Communisme avait l’apparence d’un vieillard complètement démoli, perdu, dévoré par la sénilité. En slip, coiffé d’une vieille chapka crasseuse, il trottinait de tombe en tombe, des touffes d’herbe plein la bouche. Dès que Socialisme s’éloignait un peu, il se mettait à pleurnicher comme un gamin en lui hurlant : « ne me laisse pas tout seul ! ». Anarchie se distinguait nettement des deux autres. Elle seule semblait attentive à ce qui l’environnait. Elle était loin de faire son âge.
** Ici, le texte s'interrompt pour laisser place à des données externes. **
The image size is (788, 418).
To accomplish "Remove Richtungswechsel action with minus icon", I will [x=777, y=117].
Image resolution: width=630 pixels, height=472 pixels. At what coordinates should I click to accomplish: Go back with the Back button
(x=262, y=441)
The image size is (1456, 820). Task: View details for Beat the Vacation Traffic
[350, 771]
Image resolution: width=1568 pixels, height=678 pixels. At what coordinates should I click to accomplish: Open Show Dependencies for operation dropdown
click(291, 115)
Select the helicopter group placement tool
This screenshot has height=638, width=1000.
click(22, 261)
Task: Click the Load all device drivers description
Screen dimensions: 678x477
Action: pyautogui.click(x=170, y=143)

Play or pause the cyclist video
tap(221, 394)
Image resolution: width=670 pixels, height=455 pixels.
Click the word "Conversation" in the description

Elle alpaguait les passants pour leur causer révolution, gueulait après les gardiens du cimetière parce qu’ils portaient des uniformes, exhortait les morts à se réveiller pour autogérer leur dernière demeure. Ensemble, on a passé un chouette moment. Elle m’apprit à faire des cocktails Molotov, me conseilla de me méfier comme de la peste de toutes les formes d’autorité et de faire vivre mon idéal révolutionnaire dans chacun de mes actes. Elle me dressa un tableau fort instructif des tares de ses deux compères. J’étais tellement enthousiaste et reconnaissant, qu’avant de la quitter, je l’embrassai bien fort sur les deux joues. C’est à cet instant que, dans la lumière déclinante de cette fin de journée, je remarquai les boutons d’acné qui disputaient aux rides la suprématie territoriale de son visage parcheminé.
Rentré chez moi, je me repassais mentalement le film de cet étrange après-midi. Cette vieille coquine d’Anarchie m’avait armé d’une éthique personnelle de l’insoumission et de la révolte. Mais pas plus que les deux autres vieillards, elle n’avait été capable de me refiler des tuyaux pertinents sur les moyens de remettre sur des rails pas trop bancals un projet d’émancipation enfin capable de balayer le capitalisme.

C’est alors que je compris que si ses deux copains avaient mal vieilli, elle, n’avait toujours pas grandi, et aussi qu’il était très con de chercher les traces de l’avenir en flânant dans un cimetière.